Chicago’s southern suburbs have been through hard times ever since the steel mills began closing in the 1980s.  Populations began moving north and west. Businesses departed.  And in recent years, the foreclosure crisis ripped through the remaining neighborhoods.

Chicago BlogAbout one-fourth of the housing stock—or approximately 48,000 units—in South Cook County has been affected by foreclosure since 2005, according to DePaul University’s Institute of Housing Studies database.

Crain’s Chicago Business put it more bluntly: Will the foreclosure crisis kill Chicago?

But amid these challenges the area has adopted innovative, collaborative approaches to stemming the spiral of foreclosures.

In South Cook County, for example, 19 municipalities banded together to create the Chicago Southland Housing and Community Development Collaborative, which now counts 23 jurisdictions among its members.  With support from regional intermediaries like the Metropolitan Planning Council and the Chicago Metropolitan Agency for Planning (CMAP), the group is leveraging resources and forging new public and private efforts to stabilize housing markets and plan for economic development, and it is drawing on new and innovative tools to help achieve its goals.

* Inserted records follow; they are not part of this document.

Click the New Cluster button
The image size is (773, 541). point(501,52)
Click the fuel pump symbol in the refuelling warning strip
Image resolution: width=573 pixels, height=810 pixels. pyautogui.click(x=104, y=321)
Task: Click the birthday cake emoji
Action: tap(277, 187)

The first tool is the new Southland Community Development Fund, which leverages public and private funds for priority transit-oriented development opportunities across jurisdictions.  Robin Snyderman, of Brick Partners, called the Fund’s formation “incredibly promising.”

The second tool is the South Suburban Land Bank.  Spearheaded in 2012 through the South Suburban Mayors and Managers Association, the land bank is working to stabilize the surrounding communities by buying, holding, and when the time is right, developing vacant properties.  Because land banks can take the form of a quasi-governmental entity, they can more quickly scrub the titles clean of liens and taxes, making them easier to sell and ultimately helping to stem the downward spiral of a community.  Cook County recently created its own land bank to address the growing problem.  The goal, according to planning documents, was to work closely with the South Suburban Land Bank. To that end, the land banks recently succeeded in winning a $6 million award through the national foreclosure settlement with banks.

In addition, Cook County is working with CMAP to launch a new strategic planning process that will help realign a range of federal resources to better support municipal collaborations on housing, transportation planning, economic development, and social services.  This process will lead to a new Consolidated Plan and Comprehensive Economic Development Strategy for the County.

These innovative examples of regional thinking and collaboration are encouraging.  But the process has not been without struggle.  As we document in our case studies, challenges stem largely from the novelty of the organizational structure.  Federal grants and state and city government offices are often not equipped to work with these kinds of collaboratives when issuing grants or other support.

Despite the hurdles, collaborative efforts in Chicago’s Southland and in its western suburbs have managed to make headway. Together the South and West Cook County collaboratives have secured more than $70 million to invest in their sub-regional goals, and other suburbs are seeking to mimic the efforts.

In fact, when asked what distinguished transformative resilience among distressed communities, the former Chairman of the Federal Reserve Ben Bernanke singled out  “the presence of a community leader and collaboration around a vision for the future.” By that standard, Chicago is on the right track.